Replicating load related crashes in non-production environments,
We’re running a custom application on our intranet and we have found a problem after upgrading it recently where IIS hangs with 100% CPU usage, requiring a reset.
Rather than subject users to the hangs, we’ve rolled back to the previous release while we determine a solution. The first step is to reproduce the problem — but we can’t.
Here’s some background:
Prod has a single virtualized (vmware) web server with two CPUs and 2 GB of RAM. The database server has 4GB, and 2 CPUs as well. It’s also on VMWare, but separate physical hardware.
During normal usage the application runs fine. The w3wp.exe process normally uses betwen 5-20% CPU and around 200MB of RAM. CPU and RAM fluctuate slightly under normal use, but nothing unusual.
However, when we start running into problems, the RAM climbs dramatically and the CPU pegs at 98% (or as much as it can get). The site becomes unresponsive, necessitating a IIS restart. Resetting the app pool does nothing in this situation, a full IIS restart is required.
It does not happen during the night (no usage). It happens more when the site is under load, but it has also happened under non-peak periods.
First step to solving this problem is reproducing it. To simulate the load, we starting using JMeter to simulate usage. Our load script is based on actual usage around the time of the crash. Using JMeter, we can ramp the usage up quite high (2-3 times the load during the crash) but the site behaves fine. CPU is up high, and the site does become sluggish, but memory usage is reasonable and nothing is hanging.

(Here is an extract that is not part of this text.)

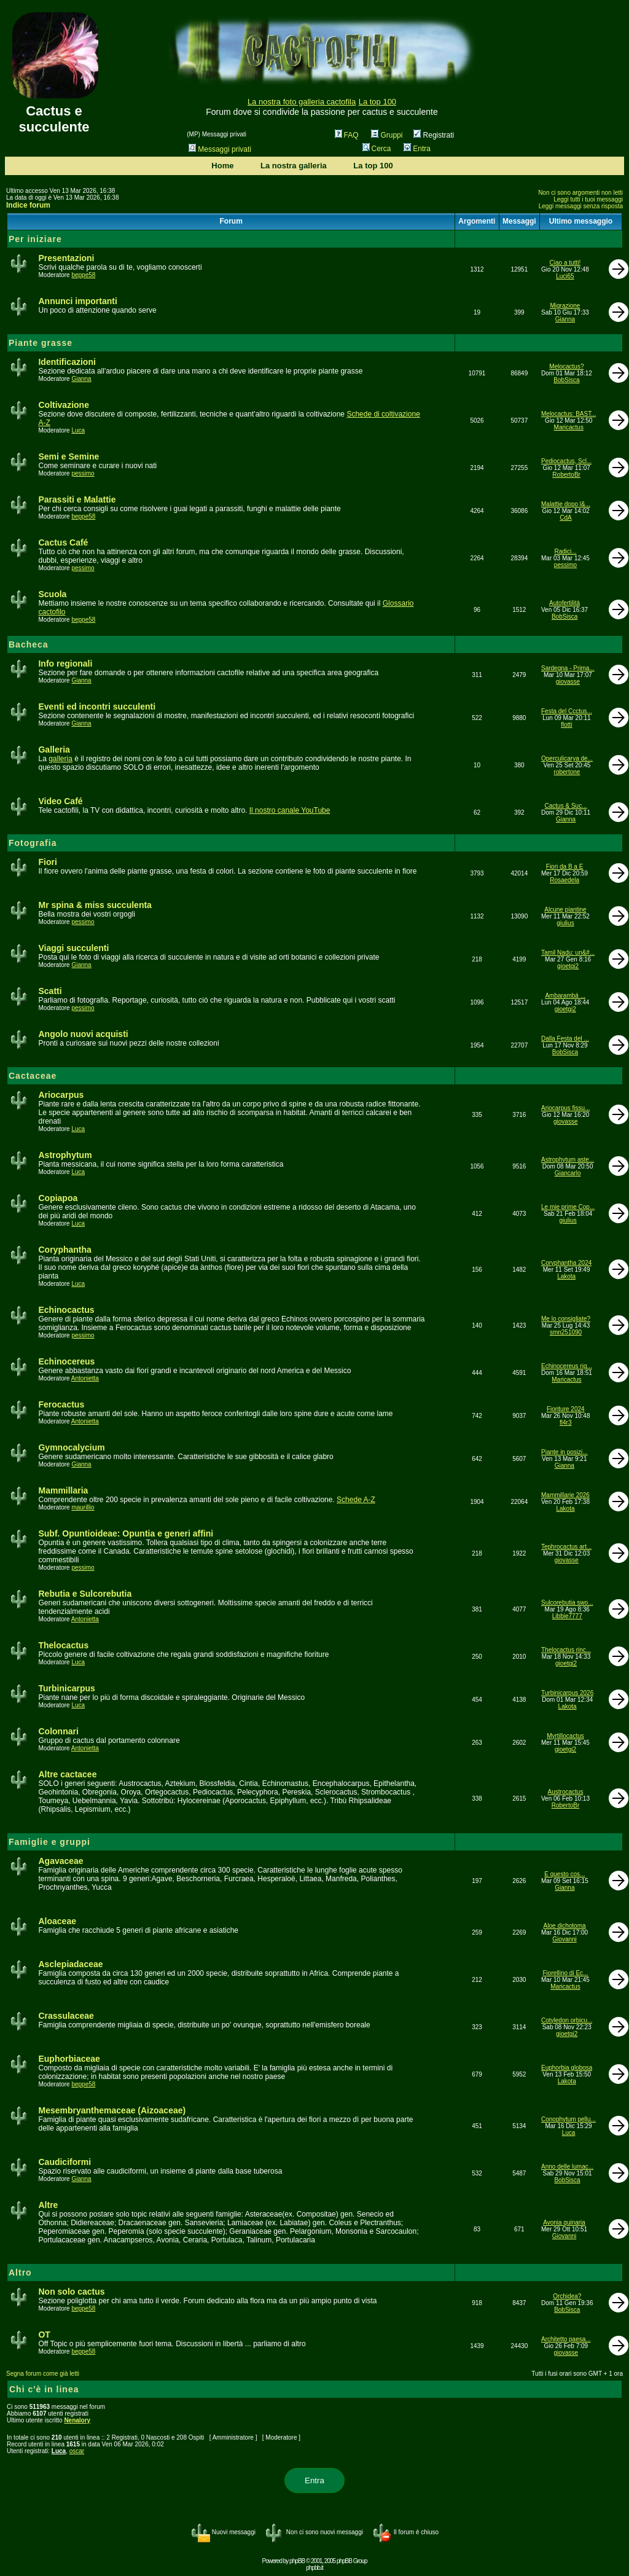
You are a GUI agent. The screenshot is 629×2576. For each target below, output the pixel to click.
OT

Does anyone have any tips on how to reproduce a problem like this in a non-production environment? We’d really like to reproduce the error, determine a solution, then test again to make sure we’ve resolved it. During the process we’ve found a number of small things that we’ve improved that might solve the problem, but I’d really feel a lot more confident if we could reproduce the problem and test the improved version.
Any tools, techniques or theories much appreciated!
That’s the answer Replicating load related crashes in non-production environments, Hope this helps those looking for an answer. Then we suggest to do a search for the next question and find the answer only on our site.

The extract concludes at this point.